▶ [What the exercise asks]:
For the listing that follows, give again exactly the lines from the one with "Task: Bookmark the page with star icon" to the one with "Enable Add to", including both.

▶ [Input records]:
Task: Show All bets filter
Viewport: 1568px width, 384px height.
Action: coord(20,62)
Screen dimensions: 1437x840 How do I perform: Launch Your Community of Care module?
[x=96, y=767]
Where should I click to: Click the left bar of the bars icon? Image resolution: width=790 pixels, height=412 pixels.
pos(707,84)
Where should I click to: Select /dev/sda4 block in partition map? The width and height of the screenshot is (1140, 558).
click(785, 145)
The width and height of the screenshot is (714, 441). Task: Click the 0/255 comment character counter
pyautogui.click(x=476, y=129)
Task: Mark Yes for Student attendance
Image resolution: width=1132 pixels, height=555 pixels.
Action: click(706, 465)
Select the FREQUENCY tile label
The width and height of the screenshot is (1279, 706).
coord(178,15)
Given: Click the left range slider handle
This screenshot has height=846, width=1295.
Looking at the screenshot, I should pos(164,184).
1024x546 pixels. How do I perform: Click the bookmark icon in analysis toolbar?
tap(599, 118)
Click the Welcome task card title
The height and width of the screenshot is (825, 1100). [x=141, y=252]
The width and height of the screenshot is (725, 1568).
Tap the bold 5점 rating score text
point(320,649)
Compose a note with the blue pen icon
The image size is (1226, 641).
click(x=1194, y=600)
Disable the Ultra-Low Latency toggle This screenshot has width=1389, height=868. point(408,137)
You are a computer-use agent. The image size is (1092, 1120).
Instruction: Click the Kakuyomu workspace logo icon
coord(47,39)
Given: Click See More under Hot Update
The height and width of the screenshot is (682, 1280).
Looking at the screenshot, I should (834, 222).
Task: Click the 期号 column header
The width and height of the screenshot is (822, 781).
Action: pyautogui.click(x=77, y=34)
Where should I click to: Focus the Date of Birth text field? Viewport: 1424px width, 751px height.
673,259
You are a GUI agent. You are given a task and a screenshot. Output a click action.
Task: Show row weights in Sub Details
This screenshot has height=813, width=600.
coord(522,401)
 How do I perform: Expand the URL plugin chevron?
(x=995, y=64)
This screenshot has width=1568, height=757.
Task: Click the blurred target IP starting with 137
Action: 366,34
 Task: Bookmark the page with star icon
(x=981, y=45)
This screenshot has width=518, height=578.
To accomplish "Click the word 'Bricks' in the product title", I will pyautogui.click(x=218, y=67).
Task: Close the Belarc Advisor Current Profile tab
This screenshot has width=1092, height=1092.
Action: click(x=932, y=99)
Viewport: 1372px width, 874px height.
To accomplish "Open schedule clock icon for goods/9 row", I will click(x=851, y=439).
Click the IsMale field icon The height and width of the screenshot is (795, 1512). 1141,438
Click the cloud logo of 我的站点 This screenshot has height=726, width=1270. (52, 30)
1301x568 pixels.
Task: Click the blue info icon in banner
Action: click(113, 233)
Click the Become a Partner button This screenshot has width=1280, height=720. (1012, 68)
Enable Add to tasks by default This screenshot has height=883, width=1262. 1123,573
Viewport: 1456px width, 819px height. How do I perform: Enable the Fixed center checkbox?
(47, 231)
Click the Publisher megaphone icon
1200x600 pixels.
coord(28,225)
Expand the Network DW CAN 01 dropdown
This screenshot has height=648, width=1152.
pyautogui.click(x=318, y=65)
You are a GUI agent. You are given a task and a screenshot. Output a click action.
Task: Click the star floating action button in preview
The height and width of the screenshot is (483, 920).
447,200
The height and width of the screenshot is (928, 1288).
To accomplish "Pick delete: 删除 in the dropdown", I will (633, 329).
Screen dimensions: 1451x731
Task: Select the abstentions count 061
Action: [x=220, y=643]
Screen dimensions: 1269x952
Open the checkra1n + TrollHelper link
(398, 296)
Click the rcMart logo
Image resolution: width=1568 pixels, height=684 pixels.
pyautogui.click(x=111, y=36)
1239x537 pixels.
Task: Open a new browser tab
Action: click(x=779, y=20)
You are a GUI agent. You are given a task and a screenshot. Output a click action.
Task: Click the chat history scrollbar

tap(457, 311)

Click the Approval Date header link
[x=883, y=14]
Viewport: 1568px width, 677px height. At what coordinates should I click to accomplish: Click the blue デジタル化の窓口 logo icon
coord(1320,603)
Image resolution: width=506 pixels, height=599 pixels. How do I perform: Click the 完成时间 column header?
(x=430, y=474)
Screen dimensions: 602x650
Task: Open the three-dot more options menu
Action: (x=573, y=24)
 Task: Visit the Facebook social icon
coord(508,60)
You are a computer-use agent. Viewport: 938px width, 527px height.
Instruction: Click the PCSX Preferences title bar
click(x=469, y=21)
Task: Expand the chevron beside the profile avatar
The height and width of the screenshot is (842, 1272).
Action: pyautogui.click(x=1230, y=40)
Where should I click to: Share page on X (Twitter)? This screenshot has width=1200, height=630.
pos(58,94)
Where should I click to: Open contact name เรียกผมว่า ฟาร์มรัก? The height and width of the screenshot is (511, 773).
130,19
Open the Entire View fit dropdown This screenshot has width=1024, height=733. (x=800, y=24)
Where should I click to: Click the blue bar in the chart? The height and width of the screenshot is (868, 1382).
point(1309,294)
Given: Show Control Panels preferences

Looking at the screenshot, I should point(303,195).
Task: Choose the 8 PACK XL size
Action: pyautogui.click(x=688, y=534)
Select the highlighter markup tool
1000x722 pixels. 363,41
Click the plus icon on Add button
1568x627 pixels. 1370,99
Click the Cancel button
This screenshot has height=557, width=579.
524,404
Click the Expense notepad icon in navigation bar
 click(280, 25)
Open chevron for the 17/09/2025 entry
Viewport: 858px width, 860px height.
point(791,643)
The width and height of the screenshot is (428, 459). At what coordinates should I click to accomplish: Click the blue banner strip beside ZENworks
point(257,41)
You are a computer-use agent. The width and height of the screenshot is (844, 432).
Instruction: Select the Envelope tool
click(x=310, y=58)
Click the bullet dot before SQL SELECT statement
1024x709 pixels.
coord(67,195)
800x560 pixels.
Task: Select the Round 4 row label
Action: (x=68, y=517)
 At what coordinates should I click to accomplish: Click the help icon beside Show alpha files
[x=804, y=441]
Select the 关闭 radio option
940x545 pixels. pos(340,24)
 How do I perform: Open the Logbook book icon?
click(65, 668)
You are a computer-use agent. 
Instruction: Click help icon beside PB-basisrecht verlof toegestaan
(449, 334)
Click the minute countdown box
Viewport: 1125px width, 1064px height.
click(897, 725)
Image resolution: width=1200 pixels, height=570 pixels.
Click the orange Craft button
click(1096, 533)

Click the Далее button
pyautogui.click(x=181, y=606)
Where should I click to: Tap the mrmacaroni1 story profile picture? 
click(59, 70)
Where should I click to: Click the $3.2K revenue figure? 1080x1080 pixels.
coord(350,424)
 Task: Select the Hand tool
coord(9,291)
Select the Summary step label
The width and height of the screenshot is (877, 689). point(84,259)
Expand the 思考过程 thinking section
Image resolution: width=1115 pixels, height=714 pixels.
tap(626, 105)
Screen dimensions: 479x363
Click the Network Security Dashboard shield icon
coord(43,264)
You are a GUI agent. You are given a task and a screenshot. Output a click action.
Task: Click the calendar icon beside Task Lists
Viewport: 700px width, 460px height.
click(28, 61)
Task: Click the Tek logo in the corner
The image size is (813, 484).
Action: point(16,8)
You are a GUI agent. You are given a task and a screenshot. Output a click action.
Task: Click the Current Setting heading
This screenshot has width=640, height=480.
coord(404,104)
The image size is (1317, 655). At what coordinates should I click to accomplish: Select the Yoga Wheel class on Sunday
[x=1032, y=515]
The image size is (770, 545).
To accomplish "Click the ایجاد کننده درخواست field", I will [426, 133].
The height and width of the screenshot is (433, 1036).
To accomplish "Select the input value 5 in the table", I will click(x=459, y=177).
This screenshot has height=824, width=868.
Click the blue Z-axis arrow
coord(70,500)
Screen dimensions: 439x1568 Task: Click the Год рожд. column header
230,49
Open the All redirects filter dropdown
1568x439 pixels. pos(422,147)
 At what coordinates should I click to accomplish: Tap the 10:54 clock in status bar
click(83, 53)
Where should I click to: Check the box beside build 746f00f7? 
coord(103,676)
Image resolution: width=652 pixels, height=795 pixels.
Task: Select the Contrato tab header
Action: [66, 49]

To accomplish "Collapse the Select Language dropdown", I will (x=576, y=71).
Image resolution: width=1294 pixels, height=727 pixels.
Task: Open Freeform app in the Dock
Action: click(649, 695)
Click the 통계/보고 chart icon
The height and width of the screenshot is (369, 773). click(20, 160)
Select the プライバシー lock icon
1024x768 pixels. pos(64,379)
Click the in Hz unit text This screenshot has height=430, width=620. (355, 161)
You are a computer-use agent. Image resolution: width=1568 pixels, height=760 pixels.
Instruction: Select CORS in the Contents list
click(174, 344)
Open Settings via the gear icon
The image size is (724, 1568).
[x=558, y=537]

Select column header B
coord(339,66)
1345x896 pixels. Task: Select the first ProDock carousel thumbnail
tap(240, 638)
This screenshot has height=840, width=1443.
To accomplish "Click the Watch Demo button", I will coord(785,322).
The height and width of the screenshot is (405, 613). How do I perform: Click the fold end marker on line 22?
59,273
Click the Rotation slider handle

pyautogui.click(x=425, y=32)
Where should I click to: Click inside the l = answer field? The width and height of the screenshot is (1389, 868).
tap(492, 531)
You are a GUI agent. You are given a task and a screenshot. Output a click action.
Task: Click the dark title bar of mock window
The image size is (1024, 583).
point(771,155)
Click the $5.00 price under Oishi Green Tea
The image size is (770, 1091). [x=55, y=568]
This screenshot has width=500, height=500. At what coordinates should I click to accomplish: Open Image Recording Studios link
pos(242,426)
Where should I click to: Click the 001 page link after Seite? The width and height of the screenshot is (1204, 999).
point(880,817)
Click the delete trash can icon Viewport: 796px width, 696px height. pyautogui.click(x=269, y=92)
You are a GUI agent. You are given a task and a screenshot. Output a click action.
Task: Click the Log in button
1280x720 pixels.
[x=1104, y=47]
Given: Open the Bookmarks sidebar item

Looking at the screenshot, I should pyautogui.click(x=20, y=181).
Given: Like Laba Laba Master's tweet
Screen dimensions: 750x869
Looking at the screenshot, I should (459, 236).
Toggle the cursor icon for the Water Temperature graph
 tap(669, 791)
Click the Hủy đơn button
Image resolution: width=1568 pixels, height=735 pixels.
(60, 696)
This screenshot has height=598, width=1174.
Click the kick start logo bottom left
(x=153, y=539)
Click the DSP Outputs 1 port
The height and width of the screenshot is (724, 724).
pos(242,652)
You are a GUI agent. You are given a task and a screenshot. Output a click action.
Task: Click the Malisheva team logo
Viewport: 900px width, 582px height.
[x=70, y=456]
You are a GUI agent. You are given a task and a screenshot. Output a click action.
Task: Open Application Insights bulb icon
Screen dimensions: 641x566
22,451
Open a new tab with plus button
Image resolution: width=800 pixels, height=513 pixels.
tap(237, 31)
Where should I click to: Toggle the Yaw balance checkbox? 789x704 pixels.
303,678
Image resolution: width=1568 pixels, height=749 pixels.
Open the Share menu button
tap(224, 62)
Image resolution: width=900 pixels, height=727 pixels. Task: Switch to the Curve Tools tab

▶ [Finished exercise]:
 Task: Bookmark the page with star icon
(x=981, y=45)
This screenshot has width=518, height=578.
To accomplish "Click the word 'Bricks' in the product title", I will pyautogui.click(x=218, y=67).
Task: Close the Belarc Advisor Current Profile tab
This screenshot has width=1092, height=1092.
Action: click(x=932, y=99)
Viewport: 1372px width, 874px height.
To accomplish "Open schedule clock icon for goods/9 row", I will click(x=851, y=439).
Click the IsMale field icon The height and width of the screenshot is (795, 1512). 1141,438
Click the cloud logo of 我的站点 This screenshot has height=726, width=1270. (52, 30)
1301x568 pixels.
Task: Click the blue info icon in banner
Action: click(113, 233)
Click the Become a Partner button This screenshot has width=1280, height=720. (1012, 68)
Enable Add to tasks by default This screenshot has height=883, width=1262. 1123,573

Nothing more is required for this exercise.